— Зина… — позвал он тихо.
Но подошла к нему не она, а незнакомая медсестра.
— Что вам, раненый?
— А Зина где?
— Вышла Зина. Что, рана болит?
— Да нет.
— Тогда спите, раненый. — Она отошла, а Сашка полез за махоркой.
Поначалу он не забеспокоился — говорила же Зина, что выходить будет, не одна у нее палата, надо и за другими ранеными приглядеть, — но сон ушел, и, как ни старался уснуть, ничего не выходило.
Мысли смутные он прогнал. Научился он там не давать воли ни тоске, ни надежде. И сейчас вроде бы ни о чем плохом не думал, только хотелось отчаянно, чтоб пришла Зина, прикоснулась опять ко лбу, погладила по-матерински… И может быть, тогда опять обрел бы Сашка покой и безмятежность, но она не шла, и драл Сашка горло дымом "моршанской".
В штабе все еще гуляли. Вперемежку с гармонью играл патефон что-то далекое и знакомое, слышанное когда-то на танцплощадке в клубе… Давно это было. И тихие вечера в дальневосточном полку, и приятные разговоры с ребятами о скором увольнении, и задумки о будущей жизни на гражданке…
Сколько прошло времени, час ли, два, Сашка не заметил, только не выдержал более и встал. Натянув брюки и кое-как приладив ботинки, вышел. В Зинином закутке сидела та незнакомая сестра и, привалившись к столу, дремала.
— Чего тебе? — проснулась она сразу и спросила недовольно.
— Зина не вернулась еще?
— Чего тебе далась Зина? Сказала же я…
— Где она?
— Ну… вызвали ее.
— Куда вызвали?
При свете лампы разглядел Сашка девушку — востроносенькая, некрасивая, но губки накрашены, и надушена так, что голова закружиться может. И понял он, что не в других палатах Зина, а там, в штабе, на гулянке.
— Она ж не хотела идти, — упавшим голосом пробормотал Сашка.
— Мало ли что не хотела. Разве вольные мы? Приказали, и пошла.
— На гулянку идти приказать не могут. Не загибай.
— Ну, не приказали, так какой-нибудь предлог нашли. А ты чего беспокоишься, парень? А, поняла… Говорила Зина, что ждет с передовой одного. Ты и будешь?
— Я, — кивнул он.
— Ничего там с ней не случится, — голос ее помягчел. — Поест как следует, выпьет, ну потанцует с кем. Иди-ка ты спать.
Посмотрел на нее Сашка еще раз: видно, готовилась она сама на вечер идти, потому накрасилась так и надушилась, а заставили ее вместо Зины дежурить, и потому особого сочувствия ни Сашка, ни Зина у нее не вызывали.
— Ну, чего стоишь столбом?
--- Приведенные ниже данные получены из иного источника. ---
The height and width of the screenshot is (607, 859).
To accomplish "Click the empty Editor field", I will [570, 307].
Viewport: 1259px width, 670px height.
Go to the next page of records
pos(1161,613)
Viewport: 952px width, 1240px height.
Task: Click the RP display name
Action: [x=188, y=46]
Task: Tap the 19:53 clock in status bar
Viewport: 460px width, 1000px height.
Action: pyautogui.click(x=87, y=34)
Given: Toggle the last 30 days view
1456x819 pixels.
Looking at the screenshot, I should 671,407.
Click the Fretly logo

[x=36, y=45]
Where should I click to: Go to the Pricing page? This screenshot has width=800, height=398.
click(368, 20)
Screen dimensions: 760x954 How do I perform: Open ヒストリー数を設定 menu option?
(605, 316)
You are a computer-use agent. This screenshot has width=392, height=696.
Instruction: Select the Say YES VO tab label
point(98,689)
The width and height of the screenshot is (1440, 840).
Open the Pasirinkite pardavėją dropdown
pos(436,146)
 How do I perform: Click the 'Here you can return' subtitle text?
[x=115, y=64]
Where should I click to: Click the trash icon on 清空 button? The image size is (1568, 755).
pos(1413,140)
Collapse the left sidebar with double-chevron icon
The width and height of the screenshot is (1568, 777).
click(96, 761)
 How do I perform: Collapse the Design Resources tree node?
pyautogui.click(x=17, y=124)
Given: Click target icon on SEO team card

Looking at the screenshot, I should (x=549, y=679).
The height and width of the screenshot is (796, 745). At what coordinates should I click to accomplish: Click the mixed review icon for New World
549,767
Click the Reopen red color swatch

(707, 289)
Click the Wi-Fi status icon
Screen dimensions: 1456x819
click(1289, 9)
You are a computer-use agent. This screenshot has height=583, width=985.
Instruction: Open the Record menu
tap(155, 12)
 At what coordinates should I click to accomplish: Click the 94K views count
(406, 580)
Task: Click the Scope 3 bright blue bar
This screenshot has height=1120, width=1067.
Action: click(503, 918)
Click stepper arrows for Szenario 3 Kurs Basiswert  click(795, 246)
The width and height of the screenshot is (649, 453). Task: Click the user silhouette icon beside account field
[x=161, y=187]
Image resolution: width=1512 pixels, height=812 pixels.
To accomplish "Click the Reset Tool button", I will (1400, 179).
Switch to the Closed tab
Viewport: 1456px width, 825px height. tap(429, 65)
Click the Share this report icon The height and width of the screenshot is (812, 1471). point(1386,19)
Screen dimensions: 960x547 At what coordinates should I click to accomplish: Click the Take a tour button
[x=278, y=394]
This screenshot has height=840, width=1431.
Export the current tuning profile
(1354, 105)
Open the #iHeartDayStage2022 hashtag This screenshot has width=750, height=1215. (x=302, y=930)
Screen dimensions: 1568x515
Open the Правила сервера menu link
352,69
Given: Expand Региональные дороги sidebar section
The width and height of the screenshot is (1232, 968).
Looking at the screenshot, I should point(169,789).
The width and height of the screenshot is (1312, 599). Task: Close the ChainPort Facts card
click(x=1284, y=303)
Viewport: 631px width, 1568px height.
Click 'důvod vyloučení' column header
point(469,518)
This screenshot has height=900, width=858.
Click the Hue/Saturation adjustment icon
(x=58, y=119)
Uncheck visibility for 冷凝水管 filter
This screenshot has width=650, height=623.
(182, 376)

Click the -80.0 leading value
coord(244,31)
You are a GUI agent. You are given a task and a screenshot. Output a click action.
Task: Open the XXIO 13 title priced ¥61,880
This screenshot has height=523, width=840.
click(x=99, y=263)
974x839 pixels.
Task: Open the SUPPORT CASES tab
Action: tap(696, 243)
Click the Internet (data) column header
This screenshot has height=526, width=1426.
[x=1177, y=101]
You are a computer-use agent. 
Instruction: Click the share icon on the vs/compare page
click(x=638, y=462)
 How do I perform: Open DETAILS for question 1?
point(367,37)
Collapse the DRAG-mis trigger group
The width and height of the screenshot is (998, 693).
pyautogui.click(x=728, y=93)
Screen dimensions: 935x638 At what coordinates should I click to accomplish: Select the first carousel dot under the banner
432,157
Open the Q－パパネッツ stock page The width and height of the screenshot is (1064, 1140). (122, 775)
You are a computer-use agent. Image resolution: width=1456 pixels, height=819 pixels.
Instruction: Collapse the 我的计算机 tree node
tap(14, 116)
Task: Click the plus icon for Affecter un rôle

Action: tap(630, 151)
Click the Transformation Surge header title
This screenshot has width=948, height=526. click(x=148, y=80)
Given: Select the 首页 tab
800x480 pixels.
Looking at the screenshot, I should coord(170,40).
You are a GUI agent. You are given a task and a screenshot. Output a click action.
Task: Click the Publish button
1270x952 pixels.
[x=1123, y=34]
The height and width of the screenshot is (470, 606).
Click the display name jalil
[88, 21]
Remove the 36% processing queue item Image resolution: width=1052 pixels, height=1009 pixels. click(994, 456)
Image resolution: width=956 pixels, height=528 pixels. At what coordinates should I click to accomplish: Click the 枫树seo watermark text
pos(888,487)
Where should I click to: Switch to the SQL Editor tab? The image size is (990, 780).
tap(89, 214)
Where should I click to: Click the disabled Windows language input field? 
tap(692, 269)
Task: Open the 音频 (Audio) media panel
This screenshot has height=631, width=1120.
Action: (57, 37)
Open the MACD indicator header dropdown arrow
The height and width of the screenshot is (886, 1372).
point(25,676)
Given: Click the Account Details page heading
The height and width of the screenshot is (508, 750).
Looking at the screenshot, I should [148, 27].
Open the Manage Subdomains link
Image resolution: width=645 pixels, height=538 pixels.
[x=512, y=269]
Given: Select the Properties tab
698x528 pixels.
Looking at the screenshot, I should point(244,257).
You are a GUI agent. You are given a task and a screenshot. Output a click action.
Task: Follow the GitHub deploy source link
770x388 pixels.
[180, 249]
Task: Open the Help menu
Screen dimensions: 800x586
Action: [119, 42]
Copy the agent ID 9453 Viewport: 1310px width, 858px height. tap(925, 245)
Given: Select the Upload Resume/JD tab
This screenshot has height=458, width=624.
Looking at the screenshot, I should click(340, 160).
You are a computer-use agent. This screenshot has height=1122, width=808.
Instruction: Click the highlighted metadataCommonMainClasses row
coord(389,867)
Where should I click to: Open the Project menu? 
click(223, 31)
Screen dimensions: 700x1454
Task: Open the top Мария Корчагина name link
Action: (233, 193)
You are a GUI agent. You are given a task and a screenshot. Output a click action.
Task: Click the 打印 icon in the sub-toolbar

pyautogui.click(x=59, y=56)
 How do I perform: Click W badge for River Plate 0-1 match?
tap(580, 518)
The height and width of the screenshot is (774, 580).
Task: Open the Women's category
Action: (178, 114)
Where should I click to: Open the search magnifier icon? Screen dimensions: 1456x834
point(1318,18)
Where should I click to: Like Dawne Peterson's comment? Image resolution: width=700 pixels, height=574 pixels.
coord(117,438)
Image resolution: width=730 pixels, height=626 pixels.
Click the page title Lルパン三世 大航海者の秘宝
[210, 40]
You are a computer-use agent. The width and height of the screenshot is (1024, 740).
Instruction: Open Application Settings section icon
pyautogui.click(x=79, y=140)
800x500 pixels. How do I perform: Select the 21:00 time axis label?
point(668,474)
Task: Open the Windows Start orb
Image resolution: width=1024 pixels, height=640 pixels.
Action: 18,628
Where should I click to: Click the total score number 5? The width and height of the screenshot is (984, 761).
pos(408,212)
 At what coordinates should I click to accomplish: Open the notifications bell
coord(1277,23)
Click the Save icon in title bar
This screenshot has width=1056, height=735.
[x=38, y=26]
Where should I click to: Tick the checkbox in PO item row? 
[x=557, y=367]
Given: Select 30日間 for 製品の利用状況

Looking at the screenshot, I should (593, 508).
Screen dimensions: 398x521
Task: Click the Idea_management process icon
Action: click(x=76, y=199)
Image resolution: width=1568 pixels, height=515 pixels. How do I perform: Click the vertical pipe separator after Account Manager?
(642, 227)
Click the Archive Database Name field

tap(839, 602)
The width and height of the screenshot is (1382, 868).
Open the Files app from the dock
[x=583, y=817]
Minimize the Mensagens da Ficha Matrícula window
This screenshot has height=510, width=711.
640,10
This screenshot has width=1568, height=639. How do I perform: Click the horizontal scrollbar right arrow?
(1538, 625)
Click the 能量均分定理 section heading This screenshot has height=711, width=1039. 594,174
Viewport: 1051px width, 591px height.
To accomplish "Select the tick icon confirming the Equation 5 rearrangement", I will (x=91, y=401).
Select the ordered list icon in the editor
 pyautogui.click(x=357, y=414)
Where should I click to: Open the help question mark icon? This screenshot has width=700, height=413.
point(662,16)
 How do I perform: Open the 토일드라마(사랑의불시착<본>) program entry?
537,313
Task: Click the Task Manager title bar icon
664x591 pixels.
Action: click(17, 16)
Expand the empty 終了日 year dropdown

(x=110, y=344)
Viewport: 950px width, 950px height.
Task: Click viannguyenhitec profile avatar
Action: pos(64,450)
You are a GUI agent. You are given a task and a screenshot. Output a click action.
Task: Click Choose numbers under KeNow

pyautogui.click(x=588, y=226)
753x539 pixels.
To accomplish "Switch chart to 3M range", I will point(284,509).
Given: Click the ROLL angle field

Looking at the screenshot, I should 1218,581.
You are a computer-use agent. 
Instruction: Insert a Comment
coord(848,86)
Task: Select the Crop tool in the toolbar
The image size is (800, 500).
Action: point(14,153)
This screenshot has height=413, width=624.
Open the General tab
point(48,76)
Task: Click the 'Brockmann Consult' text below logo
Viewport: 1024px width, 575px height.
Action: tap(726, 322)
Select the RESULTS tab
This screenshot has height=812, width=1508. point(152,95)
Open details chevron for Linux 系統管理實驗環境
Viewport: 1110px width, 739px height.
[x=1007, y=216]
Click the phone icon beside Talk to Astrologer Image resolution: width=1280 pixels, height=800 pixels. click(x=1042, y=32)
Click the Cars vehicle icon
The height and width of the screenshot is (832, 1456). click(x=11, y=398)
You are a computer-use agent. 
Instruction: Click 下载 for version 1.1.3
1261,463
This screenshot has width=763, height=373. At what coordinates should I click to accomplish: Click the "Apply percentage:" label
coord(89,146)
Иди на койку и не переживай.
— Я и не переживаю, — соврал Сашка.
— Вот и правильно. Подумай, сколько времени прошло…
— Причем здесь время? — не понял он.
— Подумай, — повторила востроносенькая и усмехнулась.
Ах ты, язва, подумал Сашка и чуть было не выругался.
Безрукий проснулся, а может, и не спал совсем или вполглаза, и попросил закурить. Присел Сашка к нему на койку, и задымили, как два паровоза.
В избе было душно. Пахло нечистым бельем, грязными портянками и кислым от волглых, непросохших ватников.
Откурили по одной, закрутили по второму разу, и все молча. Потом отошел Сашка к своей постели.
— А ты плюнь! — вдруг сказал безрукий.
— Ты про что?
— Знаешь про что. Только не думай, что сама она… Приходил лейтенант тот, уговаривал. Она вначале ни в какую — нельзя, сказала, веселиться, когда на передке люди бедуют. А он ей: не на веселье тебя зову, а на прощанье. Отправляют его, как я понял, завтра в батальон то ли ротным, то ли помкомбатом. Ну, тогда она согласилась ненадолго… — Он помолчал немного, а потом добавил не без злости: — Снимет с него стружку передовая-то, а то ходят тут фертами…
Но Сашка тому не зарадовался. Зла у него на лейтенанта не было. А то, что Зина сейчас там, на вечере, затронуло больно, и что-то тошнотное стало подступать к горлу. Задышал он прерывисто, тяжело и торопливо непослушной рукой стал натягивать гимнастерку.
— Ты-то оклемаешься, — продолжал обезрученный, — это все пустяки, а мне-то как? Как домой таким ехать? Думаешь, примет меня баба?
Сашка надевал брюки.
— Зачем я ей такой? Ей ребят кормить, себя да еще меня, прихлебая…
Сашка навертывал обмотки.
— И куда податься после госпиталя, ума не приложу. Только не домой, — не переставал тот свое, наболевшее.
Сашка накинул телогрейку и поднялся.
— Куда надумал? — спросил безрукий с тревогой.
— На двор выйду. Духота здесь.
— Ты смотри, браток, без глупостей. Оружия-то трофейного нет у тебя случаем?
— Нет. Был "вальтер", ротному подарил.
— Ну, ладно, приходи скорей. Чую, без сна будет у нас эта ночка. Вдвоем-то с разговором легчее.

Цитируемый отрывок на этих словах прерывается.